** ABOUT THIS TASK **
Output exactly, with nothing added, the entries from the first line through the line with "You are a computer-use agent.".

*-*-*

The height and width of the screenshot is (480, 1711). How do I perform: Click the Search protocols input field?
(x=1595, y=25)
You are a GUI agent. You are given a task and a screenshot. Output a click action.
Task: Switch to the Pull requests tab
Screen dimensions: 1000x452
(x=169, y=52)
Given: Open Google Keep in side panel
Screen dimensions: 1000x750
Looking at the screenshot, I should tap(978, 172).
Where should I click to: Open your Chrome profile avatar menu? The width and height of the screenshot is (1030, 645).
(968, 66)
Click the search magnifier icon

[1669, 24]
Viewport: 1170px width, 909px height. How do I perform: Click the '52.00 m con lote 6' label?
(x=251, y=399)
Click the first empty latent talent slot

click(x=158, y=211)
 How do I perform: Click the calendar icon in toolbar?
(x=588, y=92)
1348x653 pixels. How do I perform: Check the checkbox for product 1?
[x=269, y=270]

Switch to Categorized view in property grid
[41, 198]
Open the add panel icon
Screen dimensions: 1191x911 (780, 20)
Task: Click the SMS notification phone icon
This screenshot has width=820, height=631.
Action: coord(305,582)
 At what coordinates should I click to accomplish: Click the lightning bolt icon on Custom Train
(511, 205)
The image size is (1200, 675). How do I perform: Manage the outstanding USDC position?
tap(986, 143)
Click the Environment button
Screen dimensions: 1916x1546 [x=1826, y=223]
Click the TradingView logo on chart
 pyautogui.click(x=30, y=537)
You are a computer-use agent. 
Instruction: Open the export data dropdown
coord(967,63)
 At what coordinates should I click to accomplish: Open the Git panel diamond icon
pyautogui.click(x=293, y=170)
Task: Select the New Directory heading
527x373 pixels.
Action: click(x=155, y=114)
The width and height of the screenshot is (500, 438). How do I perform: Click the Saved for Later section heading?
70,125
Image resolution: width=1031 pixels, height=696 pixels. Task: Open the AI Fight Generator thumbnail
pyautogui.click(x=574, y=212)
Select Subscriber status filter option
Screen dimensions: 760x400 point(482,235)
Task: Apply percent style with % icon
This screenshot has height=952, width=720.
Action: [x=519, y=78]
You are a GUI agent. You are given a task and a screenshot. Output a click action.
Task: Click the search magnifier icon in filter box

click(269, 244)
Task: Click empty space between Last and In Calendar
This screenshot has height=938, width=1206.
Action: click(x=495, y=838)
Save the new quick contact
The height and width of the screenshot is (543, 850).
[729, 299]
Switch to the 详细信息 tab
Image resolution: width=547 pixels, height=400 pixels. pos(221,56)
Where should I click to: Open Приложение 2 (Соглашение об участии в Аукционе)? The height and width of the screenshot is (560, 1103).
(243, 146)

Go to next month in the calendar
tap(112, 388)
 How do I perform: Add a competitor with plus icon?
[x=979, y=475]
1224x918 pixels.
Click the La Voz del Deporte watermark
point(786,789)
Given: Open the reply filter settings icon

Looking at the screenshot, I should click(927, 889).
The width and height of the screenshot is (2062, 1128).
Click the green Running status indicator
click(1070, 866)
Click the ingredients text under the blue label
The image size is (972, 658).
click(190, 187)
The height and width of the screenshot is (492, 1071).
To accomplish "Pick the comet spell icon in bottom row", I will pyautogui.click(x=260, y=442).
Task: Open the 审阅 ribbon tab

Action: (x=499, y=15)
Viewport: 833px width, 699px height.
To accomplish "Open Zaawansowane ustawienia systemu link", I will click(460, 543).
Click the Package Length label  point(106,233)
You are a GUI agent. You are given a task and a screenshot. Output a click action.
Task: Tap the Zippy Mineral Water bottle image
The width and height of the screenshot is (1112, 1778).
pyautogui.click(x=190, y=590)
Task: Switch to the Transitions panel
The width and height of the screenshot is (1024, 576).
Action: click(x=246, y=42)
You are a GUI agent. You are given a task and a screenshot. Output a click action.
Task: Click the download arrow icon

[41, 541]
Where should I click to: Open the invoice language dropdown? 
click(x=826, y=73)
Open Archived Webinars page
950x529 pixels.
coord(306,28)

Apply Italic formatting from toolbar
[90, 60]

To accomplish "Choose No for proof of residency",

*-*-*

** RESPONSE AREA **
The height and width of the screenshot is (480, 1711). How do I perform: Click the Search protocols input field?
(x=1595, y=25)
You are a GUI agent. You are given a task and a screenshot. Output a click action.
Task: Switch to the Pull requests tab
Screen dimensions: 1000x452
(x=169, y=52)
Given: Open Google Keep in side panel
Screen dimensions: 1000x750
Looking at the screenshot, I should tap(978, 172).
Where should I click to: Open your Chrome profile avatar menu? The width and height of the screenshot is (1030, 645).
(968, 66)
Click the search magnifier icon

[1669, 24]
Viewport: 1170px width, 909px height. How do I perform: Click the '52.00 m con lote 6' label?
(x=251, y=399)
Click the first empty latent talent slot

click(x=158, y=211)
 How do I perform: Click the calendar icon in toolbar?
(x=588, y=92)
1348x653 pixels. How do I perform: Check the checkbox for product 1?
[x=269, y=270]

Switch to Categorized view in property grid
[41, 198]
Open the add panel icon
Screen dimensions: 1191x911 (780, 20)
Task: Click the SMS notification phone icon
This screenshot has width=820, height=631.
Action: coord(305,582)
 At what coordinates should I click to accomplish: Click the lightning bolt icon on Custom Train
(511, 205)
The image size is (1200, 675). How do I perform: Manage the outstanding USDC position?
tap(986, 143)
Click the Environment button
Screen dimensions: 1916x1546 [x=1826, y=223]
Click the TradingView logo on chart
 pyautogui.click(x=30, y=537)
You are a computer-use agent. 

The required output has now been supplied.